• [Brief] Print the lines in the listing below that fall between the line with "You are a computer-use" and the line with "Instruction: Open the AK Media creator link", those two lines included, exactly as they stand and with nothing else.

• [Extracted records]
● ● ● ● ● ● ●
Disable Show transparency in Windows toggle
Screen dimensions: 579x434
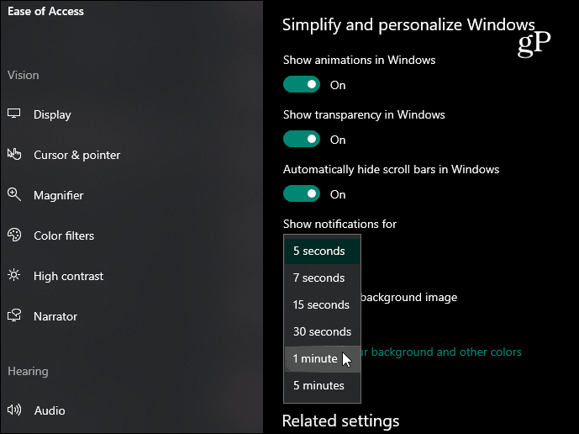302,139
● ● ● ● ● ● ●
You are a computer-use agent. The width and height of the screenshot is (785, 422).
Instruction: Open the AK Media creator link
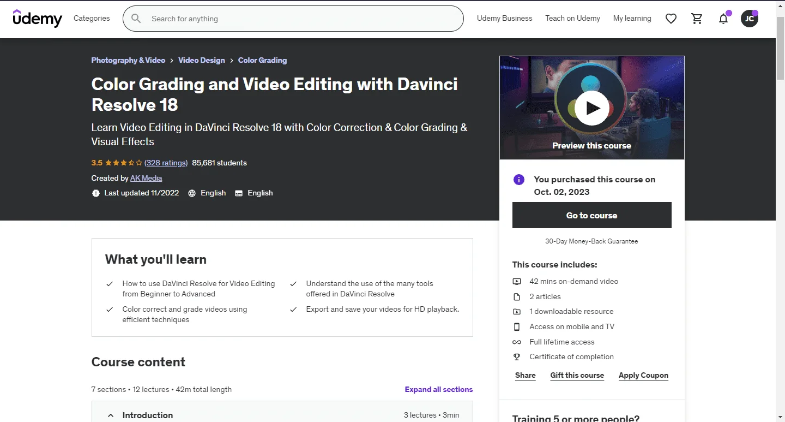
● ● ● ● ● ● ●
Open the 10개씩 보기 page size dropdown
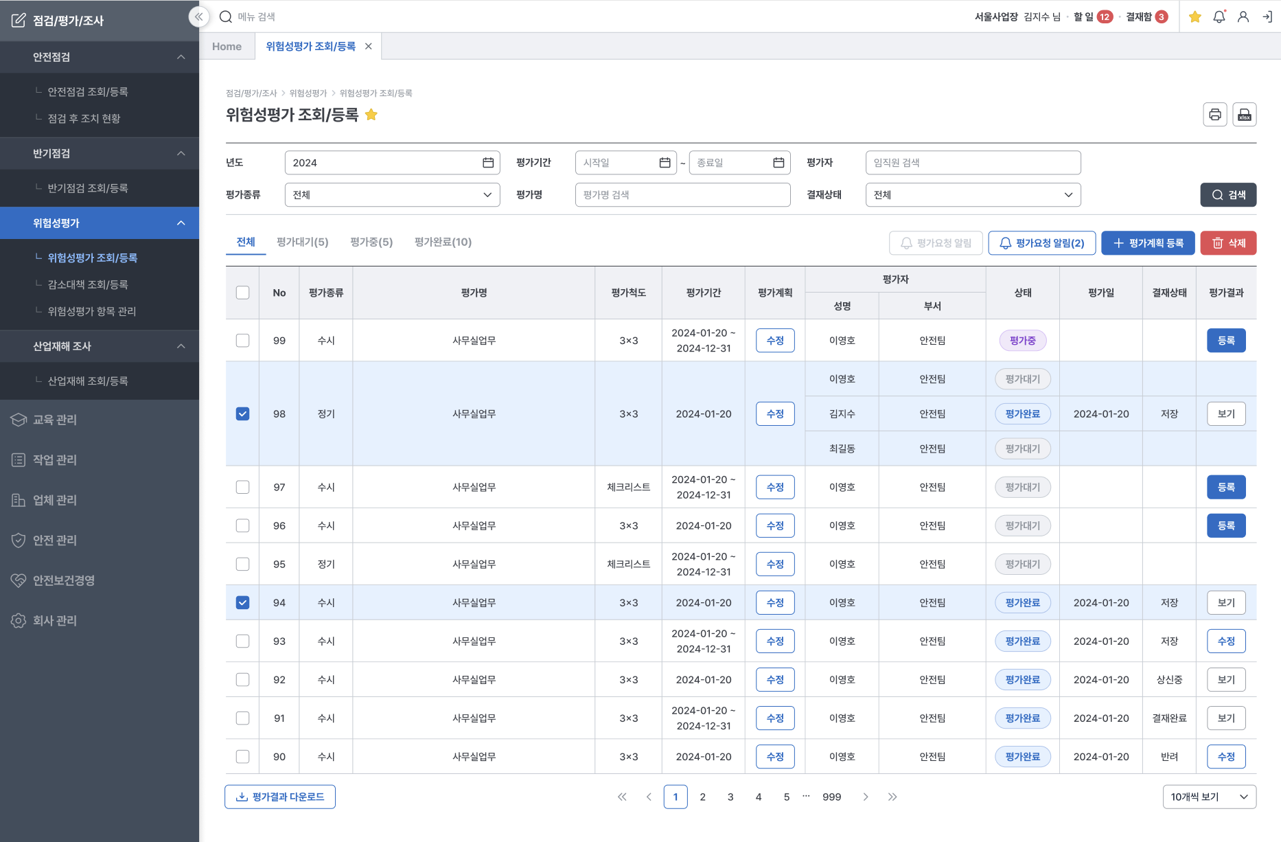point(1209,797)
● ● ● ● ● ● ●
• [Answer box]
You are a computer-use agent. The width and height of the screenshot is (785, 422).
Instruction: Open the AK Media creator link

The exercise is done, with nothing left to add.